【最新ニュース】ジョージの故郷へゾウガメ再導入!
2010年05月14日
ガラパゴス諸島のピンタ島ゾウガメ最後の生き残りとして知られる「ロンサム・ジョージ」。
このジョージの故郷ピンタ島に、5月16日、ゾウガメが再導入されることになりました。
(ガラパゴス国立公園からのプレスリリースで発表。写真もプレスリリースより。)。
ジョージがピンタ島で見つかったのは1971年末。1972年に飼育のために、施設のあるサンタクルス島に連れてこられて以来、ピンタ島にはゾウガメは生息していませんでした。
ピンタ島でゾウガメが野生絶滅した理由は、人間が持ち込んだヤギが野生化して繁殖、ゾウガメの食料となる植物を食べたためです。当初持ち込まれた3頭のヤギは、1979年には約40,000頭にもふくれあがり、ゾウガメだけでなく多くの原生植物も失われました。

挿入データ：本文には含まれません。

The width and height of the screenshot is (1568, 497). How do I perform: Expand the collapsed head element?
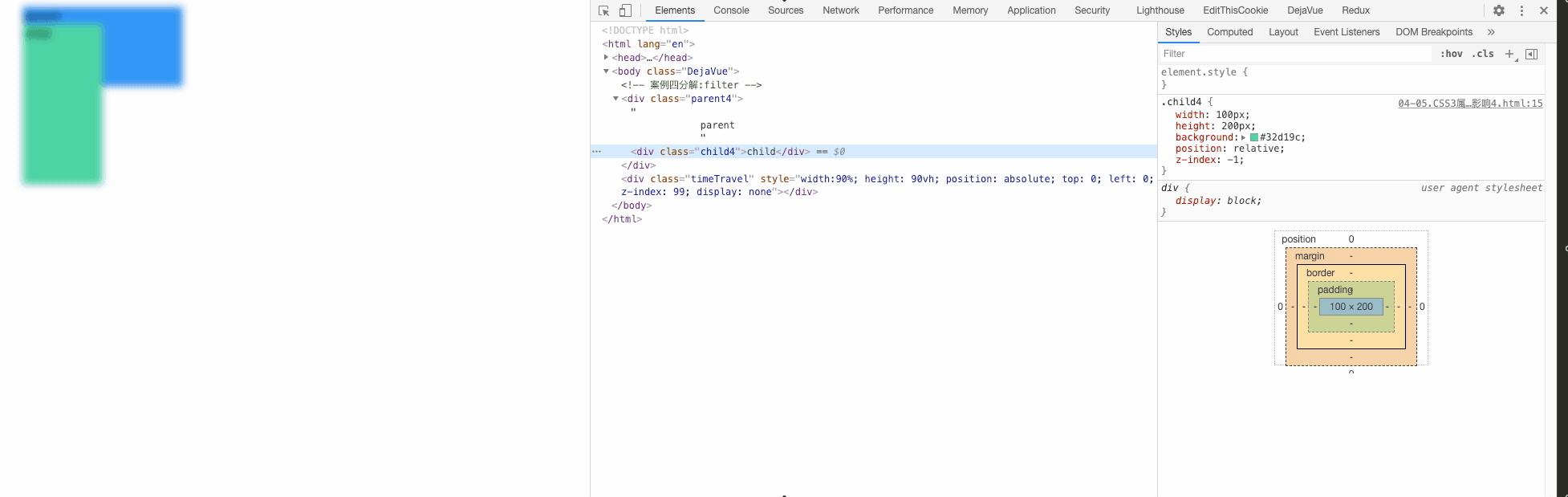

2003年にヤギの駆除が完了した直後から、島の植生は急速に回復しましたが、本来の生態系の回復には、大型草食動物であるゾウガメの存在は必要不可欠で、植物の種を分散させるためにも重要な役割を果たすことから、ゾウガメの再導入が数年前から検討されていました。
とはいえ、ジョージしかいないピンタ島亜種のゾウガメ。ジョージの子孫を残す努力は長年なされてきましたが、これまで成功していません。
今回再導入が決まったのは、39頭の、これまでサンタクルス島の保護施設で飼育されてきたゾウガメたち。どこの島・火山の出身(亜種)か分からないため自然に戻すことができず、施設で長期間飼育されていました。体重は40キロ〜100キロ、年齢は推定で30才〜70才で、再導入後に交配しないように、昨年11月にアメリカの大学の獣医師らにより不妊処置がとられたということです。
不妊処置後は、隔離して継続的にモニタリングを行い、食事では、種子を食べないよう糞を検査していました(糞によってピンタ島に他の島の種子が移入されないように)。
また、導入直前には、GPSやテレメーターなどの遠隔測定器をゾウガメに装着して、導入後に研究者らがモニタリングできるようにする予定だということです。
導入されるゾウガメは、サンタクルス島からピンタ島まで国立公園の船で移動し、その後、公園管理官らに担がれて、島の高地まで運ばれる予定です。
(※ピンタ島の面積は59平方kmで、日本だと、沖縄の久米島、東京の三宅島と同じくらいの広さです。)
高地には、ゾウガメの住みやすい環境があるとされています。
最後の生き残りとなったジョージ。そしてジョージの故郷ピンタ島。
人間により崩壊寸前だったこの島の生態系が、人間の手により修復されようとしています。